Anyways, back to the Haven lodge, it is a people’s initiative. After they agreed to migrate from the forest to preserve it for wild life and therefore tourism, they went ahead and pulled all resources together to construct a state of the art lodge. By resources we are talking man power, money, time, ideas, skill, wood, ropes, papayrus and anything else that could contribute to the last detail of a magnificent structure for lodging of tourists.

Some of the furniture in Haven lodge Buhoma.

Some of the furniture in Haven lodge Buhoma.

Under the leadership of elect Chairman; Mr. Ngabirano Richard, the natives have managed to strongly carry on with Buhoma Community Development Association, that was formed by them with the help of one John Dubois in 1994 after the natives had migrated from the forest in 1993.

Under the association, the natives own Haven lodge and  Buhoma Rest Camp (has been in existence since 1994), whose proceeds after tourists have visited go to community development.

The lodging tents at Buhoma Rest Camp in Bwindi Impenetrable forest.

The lodging tents at Buhoma Rest Camp in Bwindi Impenetrable forest.  Photo by Watsemba Miriam.

Ngabirano informs that through the association, the natives of Buhoma village have managed to utilize tourism as a financial power to construct Buhoma High School, Buhoma Secondary School, create a Gravity water flow scheme that supplies over 90 homes with clean water, a micro finance institution that provides loans to natives at a very low interest rates and also secured scholarships for 54 students in the entire community on an annual basis.

For every tourist that spends a night at the Haven lodge, eight dollars is taken from their bill and used to subsidize the health costs of every member in Buhoma by Ugx 2000 under the association’s health insurance scheme.

Mr. Ngabirano also shares about the idea of community walks which are a part of the tourism packages that the community in Buhoma offers.   The walks entail tourists taking a three hours trip on foot around the village where the locals show case their art crafts, dance and drama, culture (hunting, farming, brewing and weaving) and also pay a visit to Buhoma’s traditional healer who offers a 30 minutes lecture about the use of local herbs for treatment in the village.

Tea grown, processed and packaged by the natives in Buhoma.

Tea grown, processed and packaged by the natives in Buhoma. Photo by Watsemba Miriam

Mountai Gorilla key holders crafted by the natives in Buhoma.

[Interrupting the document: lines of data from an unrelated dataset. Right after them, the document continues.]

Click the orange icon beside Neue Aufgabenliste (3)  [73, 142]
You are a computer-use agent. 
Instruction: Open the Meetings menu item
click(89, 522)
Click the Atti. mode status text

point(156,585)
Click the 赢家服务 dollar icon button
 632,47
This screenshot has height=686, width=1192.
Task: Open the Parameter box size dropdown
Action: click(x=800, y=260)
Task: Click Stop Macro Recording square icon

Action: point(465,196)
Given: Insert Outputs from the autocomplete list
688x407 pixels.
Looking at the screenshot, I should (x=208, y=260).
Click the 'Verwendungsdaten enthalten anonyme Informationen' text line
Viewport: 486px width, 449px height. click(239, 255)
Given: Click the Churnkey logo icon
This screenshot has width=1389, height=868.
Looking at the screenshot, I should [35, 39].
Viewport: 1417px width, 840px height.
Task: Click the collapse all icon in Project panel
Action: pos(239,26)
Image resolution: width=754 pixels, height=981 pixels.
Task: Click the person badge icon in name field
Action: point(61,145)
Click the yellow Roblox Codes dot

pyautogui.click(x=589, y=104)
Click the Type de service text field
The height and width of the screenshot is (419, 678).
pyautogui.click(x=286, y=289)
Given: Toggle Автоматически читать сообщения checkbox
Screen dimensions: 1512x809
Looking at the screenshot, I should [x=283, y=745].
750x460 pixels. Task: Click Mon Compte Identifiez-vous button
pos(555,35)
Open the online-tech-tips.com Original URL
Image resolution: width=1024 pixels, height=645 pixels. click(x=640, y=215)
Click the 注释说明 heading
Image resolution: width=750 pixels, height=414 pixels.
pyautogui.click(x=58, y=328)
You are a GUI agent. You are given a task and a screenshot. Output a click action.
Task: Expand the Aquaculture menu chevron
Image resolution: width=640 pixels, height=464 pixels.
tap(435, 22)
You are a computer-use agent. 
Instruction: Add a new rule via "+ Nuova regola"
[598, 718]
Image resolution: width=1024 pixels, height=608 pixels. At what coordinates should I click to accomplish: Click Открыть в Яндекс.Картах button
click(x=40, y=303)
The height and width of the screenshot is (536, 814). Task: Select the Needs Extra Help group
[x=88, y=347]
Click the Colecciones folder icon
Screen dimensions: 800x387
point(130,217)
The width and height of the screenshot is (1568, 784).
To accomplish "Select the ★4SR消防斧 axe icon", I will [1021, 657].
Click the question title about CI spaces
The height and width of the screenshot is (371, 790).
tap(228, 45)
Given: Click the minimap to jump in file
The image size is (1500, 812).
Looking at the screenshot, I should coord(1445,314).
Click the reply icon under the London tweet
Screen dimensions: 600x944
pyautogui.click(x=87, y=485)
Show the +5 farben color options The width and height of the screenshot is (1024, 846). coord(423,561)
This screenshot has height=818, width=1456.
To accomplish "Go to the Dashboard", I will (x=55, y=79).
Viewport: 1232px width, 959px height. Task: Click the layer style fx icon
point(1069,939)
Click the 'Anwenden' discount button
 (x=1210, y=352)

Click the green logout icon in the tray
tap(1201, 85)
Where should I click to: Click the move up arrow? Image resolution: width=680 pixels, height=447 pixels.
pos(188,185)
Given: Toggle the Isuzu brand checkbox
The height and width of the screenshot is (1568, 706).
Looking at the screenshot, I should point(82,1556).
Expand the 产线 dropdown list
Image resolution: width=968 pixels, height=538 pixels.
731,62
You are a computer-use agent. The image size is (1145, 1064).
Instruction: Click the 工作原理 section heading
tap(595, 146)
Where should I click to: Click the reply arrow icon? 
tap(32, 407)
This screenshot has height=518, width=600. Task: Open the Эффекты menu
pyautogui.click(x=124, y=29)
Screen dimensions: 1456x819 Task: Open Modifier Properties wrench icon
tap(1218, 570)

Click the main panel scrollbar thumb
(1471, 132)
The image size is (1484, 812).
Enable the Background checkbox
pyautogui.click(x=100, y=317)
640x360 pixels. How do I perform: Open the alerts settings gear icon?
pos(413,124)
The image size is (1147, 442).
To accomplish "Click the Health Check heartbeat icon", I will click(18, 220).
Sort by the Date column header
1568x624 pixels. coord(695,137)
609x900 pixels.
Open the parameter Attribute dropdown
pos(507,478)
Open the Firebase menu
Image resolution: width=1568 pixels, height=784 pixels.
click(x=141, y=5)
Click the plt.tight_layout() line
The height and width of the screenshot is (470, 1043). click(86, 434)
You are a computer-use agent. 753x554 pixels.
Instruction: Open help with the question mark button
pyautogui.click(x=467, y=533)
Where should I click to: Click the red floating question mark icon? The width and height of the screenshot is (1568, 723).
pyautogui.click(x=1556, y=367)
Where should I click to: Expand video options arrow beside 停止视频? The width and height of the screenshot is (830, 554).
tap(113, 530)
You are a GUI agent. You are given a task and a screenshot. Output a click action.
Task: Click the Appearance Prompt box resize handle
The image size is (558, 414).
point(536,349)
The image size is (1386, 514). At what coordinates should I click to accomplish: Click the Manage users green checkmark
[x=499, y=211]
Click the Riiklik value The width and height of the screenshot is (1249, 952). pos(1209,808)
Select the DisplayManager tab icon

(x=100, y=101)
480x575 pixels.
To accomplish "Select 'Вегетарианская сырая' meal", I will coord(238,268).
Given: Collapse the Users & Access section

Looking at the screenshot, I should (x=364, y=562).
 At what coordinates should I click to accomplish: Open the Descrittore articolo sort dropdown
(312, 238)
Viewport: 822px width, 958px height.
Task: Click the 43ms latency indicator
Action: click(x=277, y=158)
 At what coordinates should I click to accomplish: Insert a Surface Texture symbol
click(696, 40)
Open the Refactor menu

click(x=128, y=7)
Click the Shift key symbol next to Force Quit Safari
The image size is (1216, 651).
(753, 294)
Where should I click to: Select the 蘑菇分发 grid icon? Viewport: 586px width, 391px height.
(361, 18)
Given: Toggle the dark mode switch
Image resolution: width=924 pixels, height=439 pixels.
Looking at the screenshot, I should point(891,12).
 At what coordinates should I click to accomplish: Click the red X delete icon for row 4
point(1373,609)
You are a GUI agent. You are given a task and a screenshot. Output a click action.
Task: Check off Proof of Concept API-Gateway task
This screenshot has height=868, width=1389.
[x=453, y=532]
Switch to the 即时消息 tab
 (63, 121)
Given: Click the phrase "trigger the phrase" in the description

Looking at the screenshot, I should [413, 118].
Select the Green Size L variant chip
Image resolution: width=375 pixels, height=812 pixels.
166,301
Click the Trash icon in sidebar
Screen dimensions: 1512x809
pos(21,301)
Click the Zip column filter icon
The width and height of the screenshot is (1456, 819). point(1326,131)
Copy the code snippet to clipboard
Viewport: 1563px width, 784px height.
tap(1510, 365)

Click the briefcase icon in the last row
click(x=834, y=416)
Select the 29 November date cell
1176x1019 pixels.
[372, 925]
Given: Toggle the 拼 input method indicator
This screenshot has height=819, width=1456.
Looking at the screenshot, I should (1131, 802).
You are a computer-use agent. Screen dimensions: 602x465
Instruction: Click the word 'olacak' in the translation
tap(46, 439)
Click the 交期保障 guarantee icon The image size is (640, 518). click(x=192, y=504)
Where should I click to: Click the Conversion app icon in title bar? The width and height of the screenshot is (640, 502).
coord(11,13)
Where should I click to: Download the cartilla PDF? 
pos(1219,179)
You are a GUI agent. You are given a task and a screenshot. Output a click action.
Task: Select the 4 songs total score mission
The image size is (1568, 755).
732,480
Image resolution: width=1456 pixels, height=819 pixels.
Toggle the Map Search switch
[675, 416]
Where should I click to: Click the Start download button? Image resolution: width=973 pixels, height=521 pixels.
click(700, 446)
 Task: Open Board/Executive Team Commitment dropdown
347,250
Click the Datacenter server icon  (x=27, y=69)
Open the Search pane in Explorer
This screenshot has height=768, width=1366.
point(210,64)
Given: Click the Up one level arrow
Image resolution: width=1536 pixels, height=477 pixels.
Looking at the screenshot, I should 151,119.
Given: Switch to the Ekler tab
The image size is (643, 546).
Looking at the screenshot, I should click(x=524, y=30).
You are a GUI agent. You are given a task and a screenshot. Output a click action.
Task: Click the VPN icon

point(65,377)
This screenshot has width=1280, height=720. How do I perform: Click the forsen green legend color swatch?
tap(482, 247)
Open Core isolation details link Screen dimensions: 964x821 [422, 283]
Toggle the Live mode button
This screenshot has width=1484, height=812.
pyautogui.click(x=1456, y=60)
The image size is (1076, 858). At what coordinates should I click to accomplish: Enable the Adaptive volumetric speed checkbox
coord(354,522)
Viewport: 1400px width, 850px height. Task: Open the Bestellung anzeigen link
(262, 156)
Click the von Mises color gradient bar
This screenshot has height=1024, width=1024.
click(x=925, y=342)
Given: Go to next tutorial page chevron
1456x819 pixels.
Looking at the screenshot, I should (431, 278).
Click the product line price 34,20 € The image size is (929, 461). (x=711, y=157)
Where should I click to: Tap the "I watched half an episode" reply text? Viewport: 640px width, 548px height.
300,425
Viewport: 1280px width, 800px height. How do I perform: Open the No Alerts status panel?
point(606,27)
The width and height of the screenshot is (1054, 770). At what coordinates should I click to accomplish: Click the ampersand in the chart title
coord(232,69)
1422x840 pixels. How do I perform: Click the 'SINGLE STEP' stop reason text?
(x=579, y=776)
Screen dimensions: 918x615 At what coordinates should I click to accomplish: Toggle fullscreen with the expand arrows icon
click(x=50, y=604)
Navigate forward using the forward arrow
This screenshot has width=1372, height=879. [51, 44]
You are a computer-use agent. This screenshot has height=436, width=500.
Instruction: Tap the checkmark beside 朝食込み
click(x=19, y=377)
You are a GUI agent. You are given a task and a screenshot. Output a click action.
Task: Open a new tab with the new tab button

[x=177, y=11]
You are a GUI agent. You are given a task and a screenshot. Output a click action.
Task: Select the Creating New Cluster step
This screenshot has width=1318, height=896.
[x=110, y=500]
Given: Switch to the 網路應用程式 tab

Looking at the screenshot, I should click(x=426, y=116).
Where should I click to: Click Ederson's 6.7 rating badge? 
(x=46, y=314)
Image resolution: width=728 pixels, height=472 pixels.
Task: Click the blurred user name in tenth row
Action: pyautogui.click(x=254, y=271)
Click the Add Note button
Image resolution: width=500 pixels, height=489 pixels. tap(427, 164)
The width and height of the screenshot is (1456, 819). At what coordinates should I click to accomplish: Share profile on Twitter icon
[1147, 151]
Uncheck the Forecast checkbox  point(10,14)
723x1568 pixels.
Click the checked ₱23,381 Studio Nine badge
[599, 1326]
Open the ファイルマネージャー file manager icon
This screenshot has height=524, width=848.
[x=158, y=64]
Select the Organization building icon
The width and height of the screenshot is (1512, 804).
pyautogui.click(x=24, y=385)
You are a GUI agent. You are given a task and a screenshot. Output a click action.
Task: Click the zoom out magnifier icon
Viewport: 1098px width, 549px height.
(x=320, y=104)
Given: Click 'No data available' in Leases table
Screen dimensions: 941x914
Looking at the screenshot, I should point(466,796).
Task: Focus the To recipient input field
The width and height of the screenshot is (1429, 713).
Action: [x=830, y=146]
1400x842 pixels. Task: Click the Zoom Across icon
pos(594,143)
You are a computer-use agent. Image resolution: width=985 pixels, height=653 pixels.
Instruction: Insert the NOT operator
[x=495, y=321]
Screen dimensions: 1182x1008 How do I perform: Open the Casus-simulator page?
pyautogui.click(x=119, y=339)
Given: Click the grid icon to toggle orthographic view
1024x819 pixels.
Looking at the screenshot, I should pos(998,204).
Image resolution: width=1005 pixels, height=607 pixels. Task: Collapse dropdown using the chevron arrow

Mountai Gorilla key holders crafted by the natives in Buhoma. Photo by Watsemba Miriam

Decorative baskets crafted by the natives in Buhoma. Photo credit : Watsemba Miriam

Decorative baskets crafted by the natives in Buhoma. Photo by Watsemba Miriam







The warmth of the people as they smile and offer inviting and welcoming hellos on the road sides, forest paths and every part of the village are another bundle of wealth on its own. Buhoma village is like a fresh light pink rose, it is calm and with every petal that you peel off, you unveil deeper and fresh beauty. The only difference here is that the petals of Buhoma never get finished, one petal just weaves into another and buds an extremely brilliant rose of its own. When you marvel at Haven Lodge, you get to realize that more than the comfy seats and contribution to community infrastructural development, there’s also lots of employment for the locals here as well.

My conculsion is if you really are a traveler, a  get a way person, a writer, a photographer or a once in year picnic person and you want to do it in Uganda, in a place so natural, almost disobedient to the cruel developments of urban development yet still not as remote in behaviour and culture, well I would say that place is Buhoma village.

And when you do go through the very long ride to Bwindi impenetrable forest, rather than spend dollars in privately owned lodges whose owners are already rich and in it for the money, why not ask around for Haven lodge and Buhoma Rest Camp; sleeping here will be a guarantee of your indirect contribution to a great cause of a people so pure, trying to hold their community together to make it a better place for their children and children’s children as well as for the tourists and thus the country.